■ Task item ■
What follows is a set of records; restate each one word for word and drop the pictures.

Records shown: Begin

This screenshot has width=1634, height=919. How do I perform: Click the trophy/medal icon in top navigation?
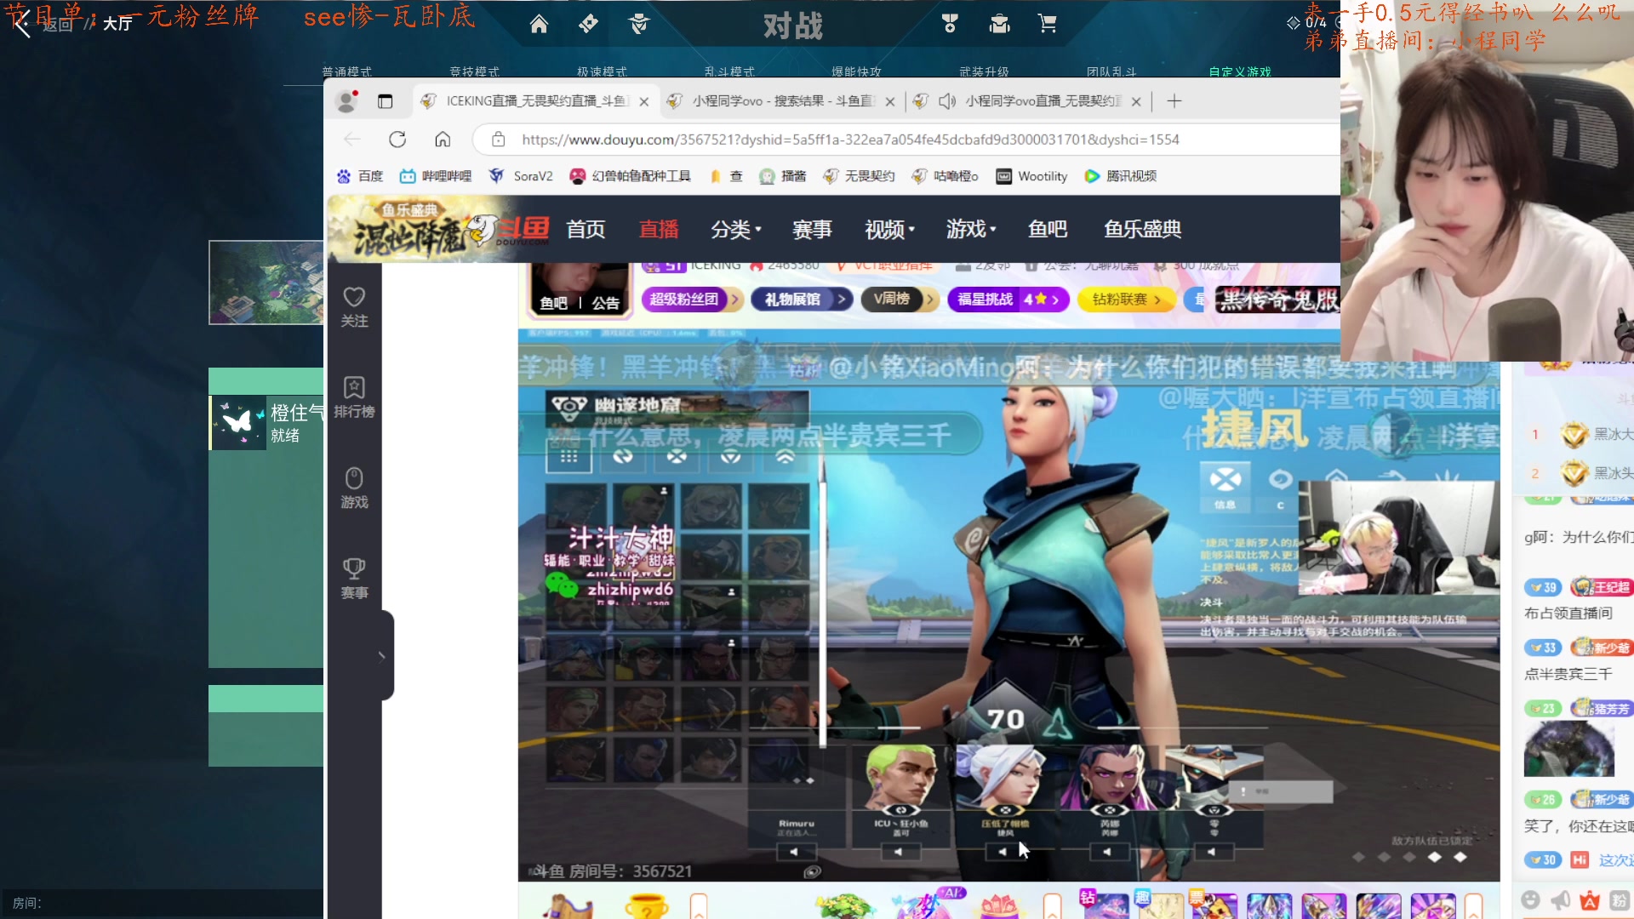pos(950,25)
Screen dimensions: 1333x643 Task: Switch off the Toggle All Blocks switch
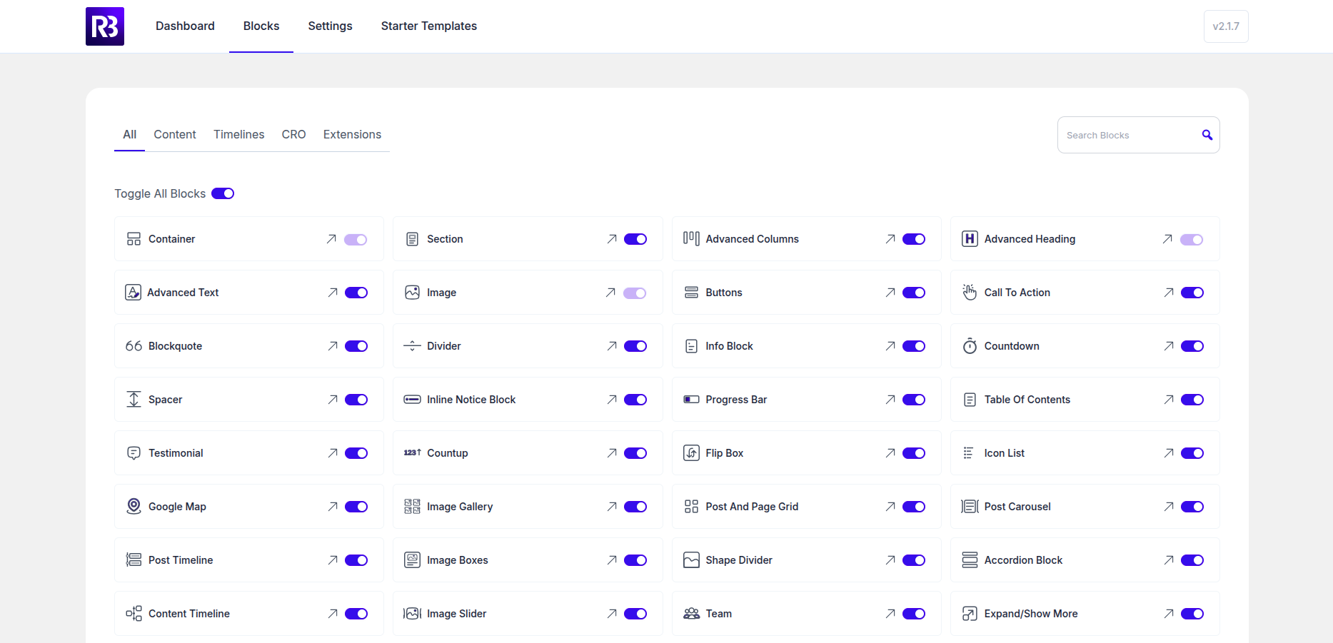[x=223, y=193]
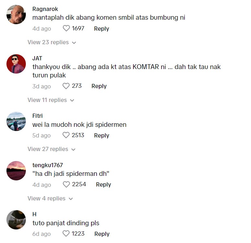Image resolution: width=251 pixels, height=243 pixels.
Task: Expand View 4 replies under tengku1767
Action: point(50,198)
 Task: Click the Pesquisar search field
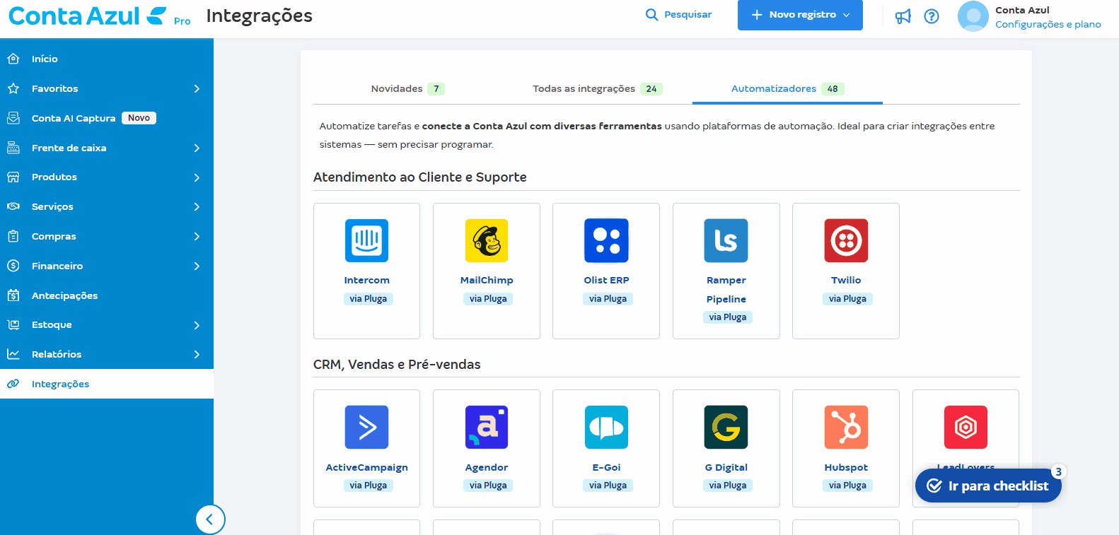[679, 15]
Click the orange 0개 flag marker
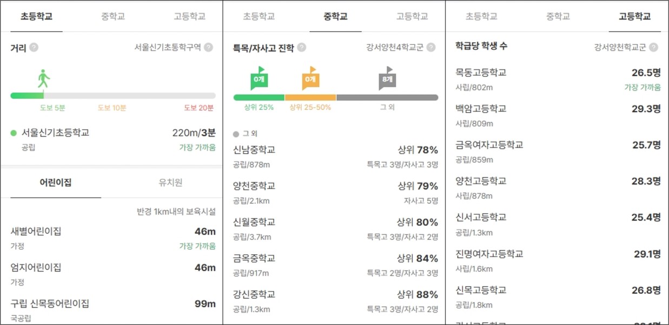The width and height of the screenshot is (669, 325). coord(310,78)
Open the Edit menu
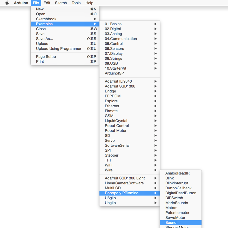The image size is (228, 228). point(47,3)
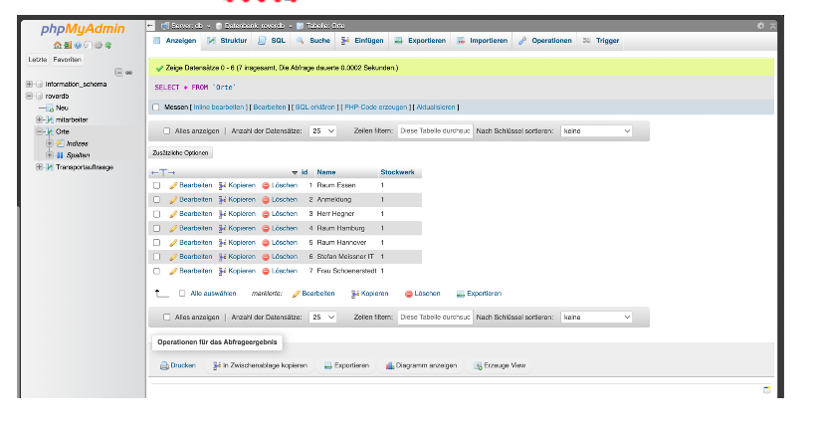
Task: Click the 'SQL erklären' link
Action: click(315, 108)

Records shown: End

■ Answer for this exercise ■
This screenshot has width=1634, height=919. How do I perform: Click the trophy/medal icon in top navigation?
pos(950,25)
Screen dimensions: 1333x643 Task: Switch off the Toggle All Blocks switch
[x=223, y=193]
Image resolution: width=251 pixels, height=243 pixels.
Task: Expand View 4 replies under tengku1767
Action: point(50,198)
 Task: Click the Pesquisar search field
[679, 15]
Click the orange 0개 flag marker
The width and height of the screenshot is (669, 325). coord(310,78)
Open the Edit menu
The image size is (228, 228). point(47,3)
Task: Click the 'SQL erklären' link
Action: click(315, 108)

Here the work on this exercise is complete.